In any event, yesterday Shelley (my wife) and I flew to Detroit, attended Stella’s funeral and spent the day with rest of the family. What an enlightening day! Among other things, I heard story after story about what Stella was like before she married my father and they all revealed a woman very different from the lady who raised me. As told by her daughters and all who knew her well, with the exception of the 11 years Stella was married to my father (along with the two years or so it took for her to recover from the marriage after the divorce), Stella was a loving, caring, rather carefree spirit. This loveable disposition intensified greatly after she became a Christian, but it was there before–except for the time she raised me and my siblings.
One of Stella’s two daughters (who is about 10 years older than me) told me how shocked she was with her mother’s negative transformation. She said she wondered to herself, “Where did my mother disappear to?” Stella’s happy-go-lucky, vibrant personality became militant, miserable and vindictive.
What changed Stella? In her view, it was her marriage to my father. If there are marriages made in heaven, this one seems to have been made in hell. Both Stella and my father came into the marriage with lingering love for their former spouses. My father had recently lost his wife, my biological mother. And Stella and her husband had been forced by the Catholic Church to annul their marriage because it was revealed that her husband had been previously married and they faced excommunication if they stayed together. (I never knew this till yesterday!) They chose their religion over their love.

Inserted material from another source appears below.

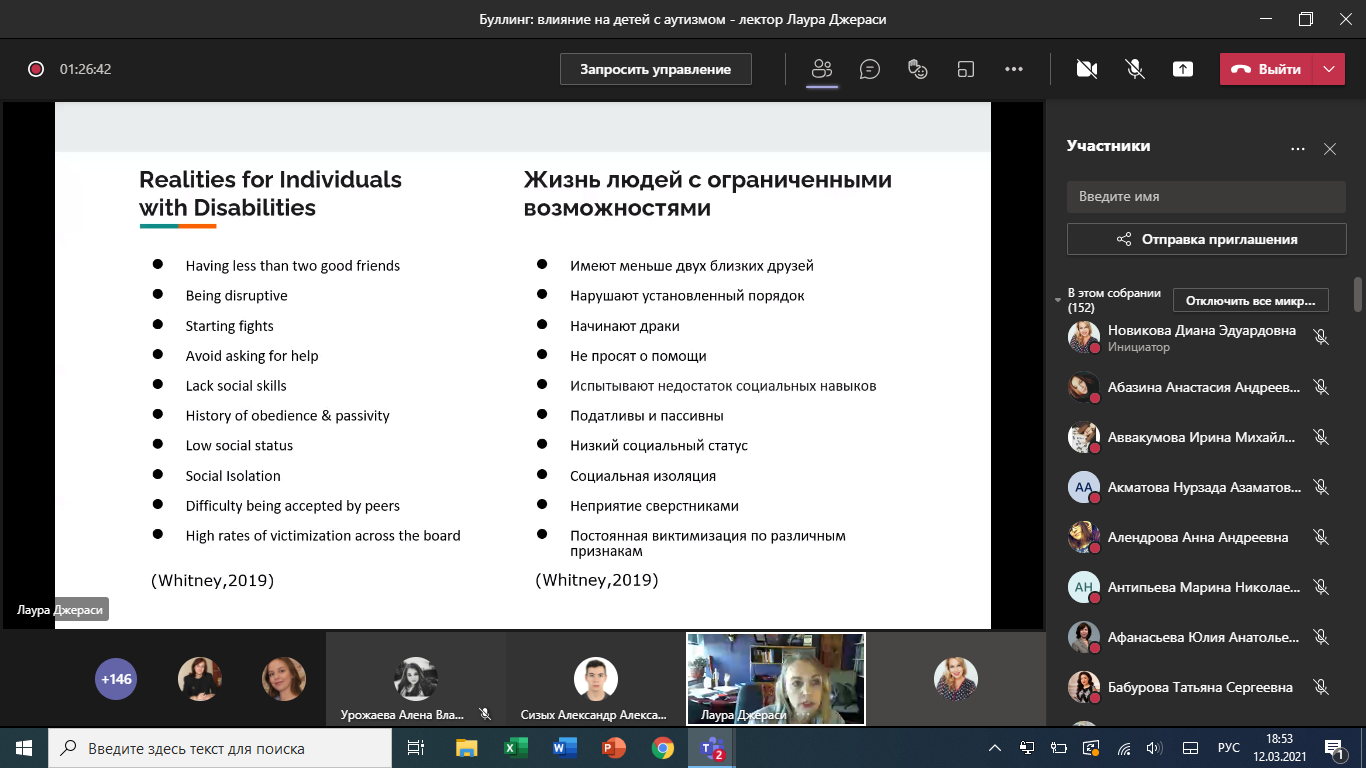Click 'Отключить все микр...' button
This screenshot has height=768, width=1366.
click(1250, 300)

On top of this, my father was a difficult, demanding and somewhat eccentric man. I knew this already, but I didn’t know the extent of it, nor the impact it had on Stella. From the perspective of my older sister and two half-sisters, he made life absolutely unbearable for Stella. (My father always said the same about her). My three older sisters all think Stella may have suffered a breakdown of some sort, or at least that she was always on the verge of one (and this would explain her tendency to “snap”). I learned that when she finally left Ed and his kids, it was on the advice of a psychiatrist who felt it was necessary as a matter of survival for her.
She agonized over the ethics of the decision, I’m told, but after a year or so of being out of the marriage, the former Stella began to return.
I had already been freed of all anger I had toward my stepmother growing up. I forgave her almost thirty years ago. But learning about Stella outside of the 11 year period she raised me gave me a sense of compassion toward her. I came to appreciate more fully how myopic my childhood perception of this unfortunate woman was. Despite her sometimes abusive behavior toward me, this was a woman who was doing her best in extraordinarily difficult circumstances.
And to my surprise, at some point during the funeral I began to feel something I hadn’t felt before: a personal sense of loss over losing my stepmother. But the sense of loss was directed more toward the wonderful stepmother I never knew than to the tormented woman who raised me.
Yet, I have no regrets. At every turn, God has overcome evil with good. While God of course didn’t will much of what I and my siblings went through — or what Stella and my father went through — I firmly believe he’s used all of it to further his sovereign purposes. I would not be who I am today had I not gone through what I’ve gone through. And so for all others involved in this family.
Among other things, God used our unfortunate experiences to help bring me, Stella and my father into a transforming and healing relationship with Christ. I look forward to the day when the three of us – and hopefully the entire extended family – will embrace as we celebrate the goodness of God whose love conquers all evil and heals all wounds.